Cette deuxième série d’épreuves permet de savoir si l’enfant comprend le dénombrement et la quantité, connaît la chaîne numérique et la règle de pointage afin de déterminer si, à défaut de performance, (dans la première série d’épreuves) l’enfant dyspraxique ou dysphasique possède quand même un niveau de compétence. Les résultats démontrent que les enfants de sept ans réussissent toutes les épreuves. De plus, la disposition (aléatoire vs linéaire) affecte peu la réussite des sujets à la tâche de pointage, bien que ce dernier soit plus lent dans la condition aléatoire. Au contraire, les dénombrements dans la position aléatoire s’effectuent plus rapidement, qu’il y ait interférents ou non. Camos et ses collaborateurs n’expliquent pas pourquoi le dénombrement est plus rapide en disposition aléatoire mais on peut certainement évoquer la possibilité qu’une dimension spatiale favorise cette activité et que la maîtrise des habiletés spatiales joue un rôle dans le dénombrement. D’ailleurs les enfants dyspraxiques, affectés par des difficultés d’exploration spatiale, présentent un tableau de performances plus inquiétant que les dysphasiques : dans toutes les épreuves de production, les enfants dyspraxiques font plus d’erreurs que leur groupe contrôle et la différence est beaucoup plus importante qu’entre les enfants dysphasiques et leur contrôle. L’étude de Camos démontre donc l’importance d’une intégrité des fonctions visuo-spatiales dans le dénombrement chez l’enfant.
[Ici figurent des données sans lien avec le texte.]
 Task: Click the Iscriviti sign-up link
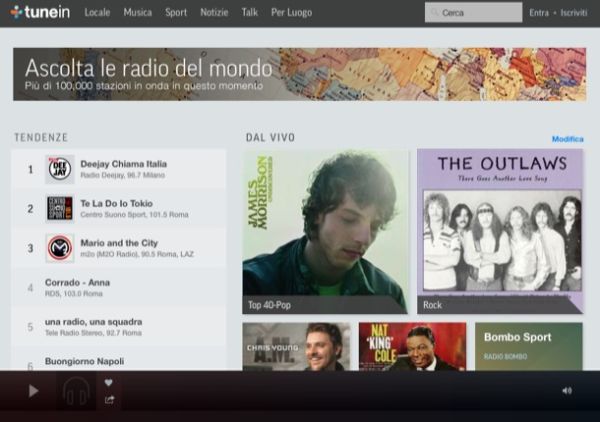tap(574, 13)
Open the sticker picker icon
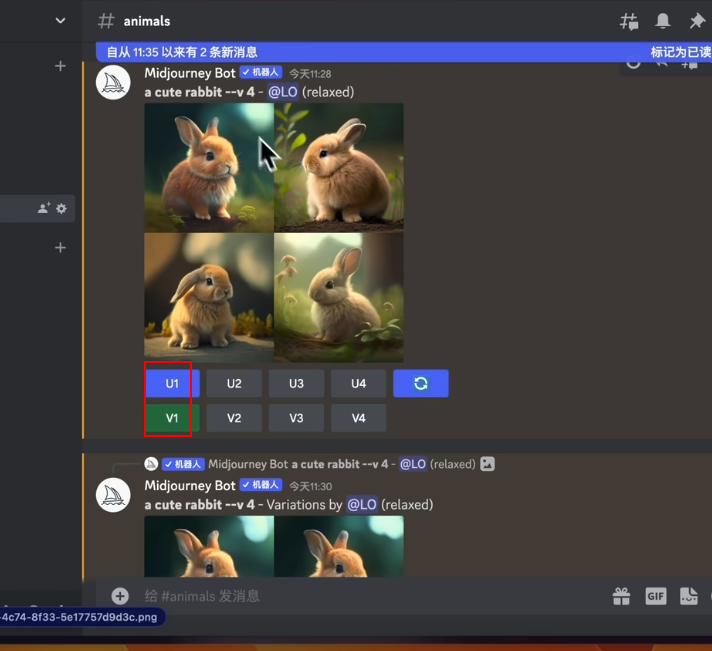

Après le passage de la maternelle l’enfant poursuivra l’apprentissage des nombres par l’accès à des règles arbitraires de plus en plus complexes qui l’amèneront à comprendre la valeur des nombres et à pouvoir les produire. Il passera progressivement d’une appréhension intuitive qui fait appel à ses capacités visuo-spatiales à un système codifié qui fait intervenir ses capacités logico-mathématiques. Toutes les civilisations ont élaboré un système de numération comprenant un certain nombre d’éléments et des règles qui les régissent afin de réduire la multiplicité des éléments nécessaires à son élaboration. Les différents systèmes ont cependant des règles distinctes qui leur sont propres et sont forcément dépendantes de la langue d’usage [1]. Dans le système verbal français on trouve 25 éléments (ou primitives lexicales) comprenant quatre classes : les unités (un à neuf), les dizaines (dix à soixante), les particuliers (onze à seize) et les multiplicateurs (cent, mille, million, milliard) desquels tous les autres nombres découlent en suivant des règles grapho-phonologiques (syntaxe) qui définissent la numération. Le système arabe ne contient que 10 éléments (0 à 9) à partir desquels on peut constituer tous les autres nombres suivant une syntaxe qui, elle, repose sur une dimension spatiale, c’est à dire de position ; la valeur d’un élément dépend de sa position dans la séquence (voir l’approche en neuropsychologie cognitive ci-après). L’enfant apprend progressivement les règles syntaxiques de ces deux systèmes et les règles de transcodage lui permettant de passer d’un système à l’autre.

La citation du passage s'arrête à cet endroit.